Legislative Solutions

At its outset, many pundits expected that 2007 would be the year that meaningful health IT legislation finally saw the light of day (and the President’s desk). Earlier this year, a coalition of patient groups and other organizations formed HealthITNow!, an advocacy group headed by a pair of former Congresspersons and dedicated to supporting this cause. In June, efforts of this and other groups were rewarded when a Senate Committee passed the Wired for Health Care Quality Act, an initiative sponsored by a bipartisan group of Senators including Utah’s Orrin Hatch and New York’s Hilary Rodham Clinton. The Act would earmark $163 million in 2008 and 2009 to provide grants to healthcare professionals supporting health IT adoption, help establish state-level loan programs for other providers, and create a national coordinator for health information technology. Unfortunately, this legislation, like similar bills proposed in the past, has been hamstrung by concerns about privacy and data protection.

Patient Privacy Rights Foundation founder Deborah Peel says that the current Act is even worse in the area of patient privacy than the 2005 health IT bill that passed the Senate and died in the House of Representatives; the new bill “doesn’t even have a definition of what privacy is,” she notes. Peel says that at present, electronic medical records are more susceptible to theft than paper records. The Veterans Administration (VA) is well-known for its system-wide Vista Electronic Health Record system. In 2006, a VA laptop was stolen, resulting in the compromise of the private medical information of 26.5 million patients. Privacy advocates call for data protection measures to be built into any proposed health IT legislation; it seems unlikely that any such legislation will become a reality without addressing these issues directly.

...and Three More

Automatic Log-Off

Most practices are wise enough to require users to have passwords in order to access sensitive data. However, if it’s possible to wander by and access protected information every time a logged-on user needs a bio break, password protection is of little value. HIPAA regulations—and good data protection policy—mandate that all workstations should automatically log-off after a brief period of idleness.

Malware

Malware is a catchall term for viruses, spyware, and other software programs that infect your system and steal, alter, or damage data. Malware can enter your system through an open network connection with no precipitating user action, making it difficult to prevent. Antivirus and anti-spyware programs can help, but are useful only against known threats; a more reliable solution is the hardening of overall security using firewalls and related protections. For more, see the Privacy/Data Protection Project website.

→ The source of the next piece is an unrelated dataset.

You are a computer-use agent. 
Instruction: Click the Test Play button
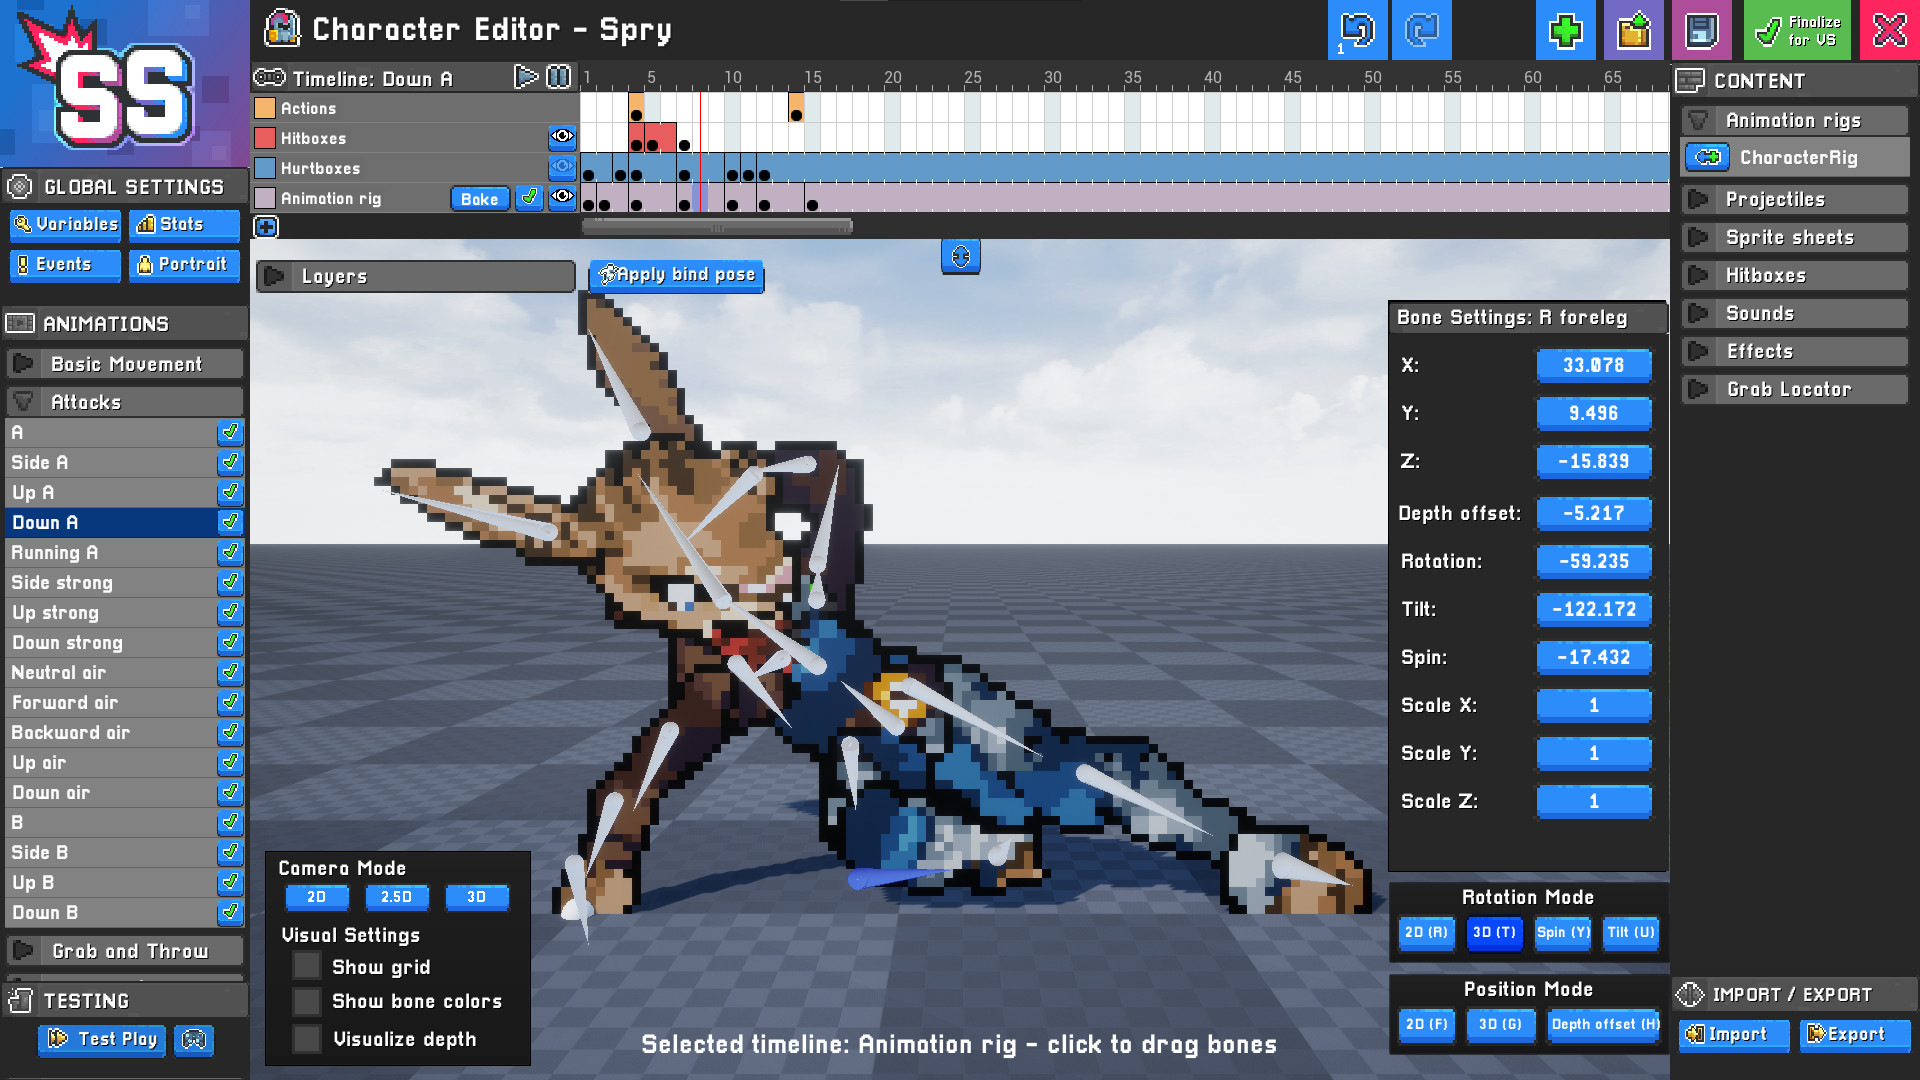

The Physician as Privacy Advisor

HIPAA requires you to obtain a signed form from each patient indicating that he or she has been informed of his or her privacy rights. Some may need guidance and clarification, and will naturally turn to their physician for both. For this reason, it is critical that providers become familiar not only with the rules and restrictions that affect them, but also with basic patient rights under HIPAA. The links in this article, especially the educational modules available through the Privacy/Data Protection Project, are an excellent place to start.

Frank Ferrara is a freelance writer and former editor of MDNG.